Question
What are social-emotional readiness behaviors for potty training?
Answer
- Your child asks questions about pottying.
- Your child wants to follow others into the bathroom.
- Your child tries to imitate adult potty behavior.
- Your child likes clean diapers—she asks to be changed at appropriate times.
- Your child cares about the outcomes of her actions—she expresses likes or dislikes after she does something and if reminded will remember those preferences the next time.
- Your child is willing to sit still to master a task.
from The Potty Training Answer Book
What are social-emotional readiness behaviors? Children are going to ask questions about pottying long before they are potty training. I believe we create a positive potty environment starting at 18 months. We don't start introducing potty training when it's time to potty. We create an immersive culture of potty and body and thinking long before. That's this whole social-emotional soup that brings excitement, interest, and curiosity. Who goes on the potty? Who goes in a diaper? No shame, no blame. Are you wearing a diaper today? Then through those toddler diaper changes, you start saying, “There's pee in here and you made it pee because everyone drinks, everyone eats, everyone pees, everyone poops.” We are creating social-emotional connections to a potty world.
Children want to follow others into the bathroom. We don't have to teach this. We know parents don't get to ever go to the bathroom by themselves. We know that children are very curious about rooms and patterns and routines and behaviors. This is one of our connecting milestones, but also, these are the tools we're going to use when it's time to connect dots to what children have in readiness, and what might be a missing piece of a puzzle.
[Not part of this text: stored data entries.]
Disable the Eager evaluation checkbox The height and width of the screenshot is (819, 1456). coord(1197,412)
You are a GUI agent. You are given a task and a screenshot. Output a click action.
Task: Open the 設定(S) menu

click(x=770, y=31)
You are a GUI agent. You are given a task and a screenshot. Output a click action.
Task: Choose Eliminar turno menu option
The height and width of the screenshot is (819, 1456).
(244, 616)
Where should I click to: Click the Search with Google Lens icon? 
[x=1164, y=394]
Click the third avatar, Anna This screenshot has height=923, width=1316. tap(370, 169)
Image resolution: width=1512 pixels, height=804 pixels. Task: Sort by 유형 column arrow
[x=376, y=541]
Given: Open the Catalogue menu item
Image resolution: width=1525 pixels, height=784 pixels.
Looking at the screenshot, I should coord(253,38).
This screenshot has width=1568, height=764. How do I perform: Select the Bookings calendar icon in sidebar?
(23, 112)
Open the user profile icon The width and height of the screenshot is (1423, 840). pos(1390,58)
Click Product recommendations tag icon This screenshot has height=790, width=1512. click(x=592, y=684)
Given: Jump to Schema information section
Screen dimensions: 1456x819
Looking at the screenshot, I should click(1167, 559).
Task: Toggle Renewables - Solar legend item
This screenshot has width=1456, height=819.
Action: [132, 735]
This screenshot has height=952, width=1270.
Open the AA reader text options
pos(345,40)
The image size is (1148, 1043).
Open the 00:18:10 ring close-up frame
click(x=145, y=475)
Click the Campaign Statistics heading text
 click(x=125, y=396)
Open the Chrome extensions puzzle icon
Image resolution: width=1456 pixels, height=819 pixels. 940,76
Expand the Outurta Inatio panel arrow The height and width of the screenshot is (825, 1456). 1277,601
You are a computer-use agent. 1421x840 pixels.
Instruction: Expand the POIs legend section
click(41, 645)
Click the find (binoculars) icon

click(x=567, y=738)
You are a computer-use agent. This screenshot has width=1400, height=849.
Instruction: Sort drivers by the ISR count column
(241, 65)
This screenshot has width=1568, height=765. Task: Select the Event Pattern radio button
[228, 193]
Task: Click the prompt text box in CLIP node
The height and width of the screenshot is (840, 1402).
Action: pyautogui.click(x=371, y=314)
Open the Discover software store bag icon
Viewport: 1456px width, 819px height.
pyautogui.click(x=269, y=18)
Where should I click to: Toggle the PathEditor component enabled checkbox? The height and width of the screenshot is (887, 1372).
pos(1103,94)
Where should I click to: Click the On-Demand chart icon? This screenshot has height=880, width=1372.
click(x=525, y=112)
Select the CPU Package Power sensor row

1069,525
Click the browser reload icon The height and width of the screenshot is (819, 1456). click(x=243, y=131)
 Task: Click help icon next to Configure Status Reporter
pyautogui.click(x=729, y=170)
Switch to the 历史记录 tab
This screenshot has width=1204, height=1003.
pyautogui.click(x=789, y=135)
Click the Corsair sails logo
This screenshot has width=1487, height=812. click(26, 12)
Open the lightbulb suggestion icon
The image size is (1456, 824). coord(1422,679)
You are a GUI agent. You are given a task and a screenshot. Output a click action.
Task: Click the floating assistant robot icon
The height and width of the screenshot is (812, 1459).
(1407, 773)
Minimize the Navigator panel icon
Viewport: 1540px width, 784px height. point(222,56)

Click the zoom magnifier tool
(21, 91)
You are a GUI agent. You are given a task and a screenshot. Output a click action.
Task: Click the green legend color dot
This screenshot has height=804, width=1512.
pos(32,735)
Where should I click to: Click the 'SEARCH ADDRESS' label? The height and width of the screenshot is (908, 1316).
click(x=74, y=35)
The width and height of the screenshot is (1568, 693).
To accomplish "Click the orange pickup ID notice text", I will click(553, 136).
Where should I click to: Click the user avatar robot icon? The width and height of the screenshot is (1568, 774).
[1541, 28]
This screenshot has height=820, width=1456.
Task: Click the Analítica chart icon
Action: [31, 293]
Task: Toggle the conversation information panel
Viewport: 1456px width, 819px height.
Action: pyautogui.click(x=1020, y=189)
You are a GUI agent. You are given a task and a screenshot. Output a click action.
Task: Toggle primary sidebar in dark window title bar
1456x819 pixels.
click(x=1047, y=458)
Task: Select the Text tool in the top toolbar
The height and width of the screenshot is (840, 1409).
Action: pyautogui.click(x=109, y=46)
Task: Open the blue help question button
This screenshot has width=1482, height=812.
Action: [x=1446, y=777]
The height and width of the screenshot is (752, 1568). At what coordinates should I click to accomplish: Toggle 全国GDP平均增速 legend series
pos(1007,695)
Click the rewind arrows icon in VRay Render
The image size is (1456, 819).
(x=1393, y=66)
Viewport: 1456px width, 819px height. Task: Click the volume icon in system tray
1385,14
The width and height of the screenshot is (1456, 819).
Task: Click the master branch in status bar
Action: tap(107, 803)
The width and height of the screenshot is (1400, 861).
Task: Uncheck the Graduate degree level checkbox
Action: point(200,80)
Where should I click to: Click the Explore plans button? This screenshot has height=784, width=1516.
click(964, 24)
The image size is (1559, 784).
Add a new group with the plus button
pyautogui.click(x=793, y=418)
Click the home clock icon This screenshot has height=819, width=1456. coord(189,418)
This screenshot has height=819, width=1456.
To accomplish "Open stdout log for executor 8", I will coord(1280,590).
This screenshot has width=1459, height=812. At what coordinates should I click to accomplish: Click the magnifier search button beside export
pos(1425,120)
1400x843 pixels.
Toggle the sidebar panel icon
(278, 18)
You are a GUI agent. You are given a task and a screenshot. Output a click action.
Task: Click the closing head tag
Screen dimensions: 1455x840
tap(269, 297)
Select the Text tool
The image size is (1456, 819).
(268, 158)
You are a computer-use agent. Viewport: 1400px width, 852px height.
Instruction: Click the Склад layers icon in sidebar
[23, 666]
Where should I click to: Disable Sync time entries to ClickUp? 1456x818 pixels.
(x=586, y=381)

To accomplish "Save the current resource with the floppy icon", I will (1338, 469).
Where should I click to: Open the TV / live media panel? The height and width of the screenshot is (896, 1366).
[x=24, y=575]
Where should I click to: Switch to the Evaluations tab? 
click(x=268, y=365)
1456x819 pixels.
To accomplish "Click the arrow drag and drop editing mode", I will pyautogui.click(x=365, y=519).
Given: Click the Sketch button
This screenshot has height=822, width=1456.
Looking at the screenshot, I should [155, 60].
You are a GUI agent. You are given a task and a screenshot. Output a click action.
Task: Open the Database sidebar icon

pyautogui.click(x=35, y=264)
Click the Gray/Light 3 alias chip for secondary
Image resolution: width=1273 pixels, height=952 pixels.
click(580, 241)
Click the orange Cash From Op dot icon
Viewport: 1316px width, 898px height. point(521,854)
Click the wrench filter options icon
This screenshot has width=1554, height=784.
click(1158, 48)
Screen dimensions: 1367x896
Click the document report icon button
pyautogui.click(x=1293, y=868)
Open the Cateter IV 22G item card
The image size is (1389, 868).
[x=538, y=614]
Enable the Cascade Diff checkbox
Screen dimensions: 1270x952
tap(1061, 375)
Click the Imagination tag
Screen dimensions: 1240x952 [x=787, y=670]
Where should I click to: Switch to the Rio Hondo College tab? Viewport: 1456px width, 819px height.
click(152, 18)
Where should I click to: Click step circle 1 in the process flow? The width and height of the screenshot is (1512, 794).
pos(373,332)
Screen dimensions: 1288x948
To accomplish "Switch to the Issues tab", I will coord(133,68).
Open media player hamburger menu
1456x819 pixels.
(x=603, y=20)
Figure 1. Boy looking in potty.
They want to imitate potty behavior. In figure 1 you see a little boy who isn’t imitating anybody, but he's curious and experimenting in this picture. All of it is good. All of it is something for us to build on and use as teachers.
If they like clean diapers and they ask to be changed at appropriate times, then we know they're starting to think about it and care about it. They're starting to not like a piece of something that matters for us moving them forward and helping them put the pieces of the puzzle together.
They care about the outcomes of their actions. They express likes and dislikes after they do something. If they're reminded, they will remember those preferences the next time. Remember how fun it was to hear the pee pee going in the potty. Remember how cold it was to sit on the toilet. I can now help you conquer that emotional moment or that stressful moment because you are now interacting with me about this experience.
They have to be willing to sit because pottying requires a little bit of patience. Again, that ultimate word that's going to be so critical for us today, self-regulation.
This Ask the Expert is an edited excerpt from the course, Potty Training at School, by Karen Deerwester, MA, EdS.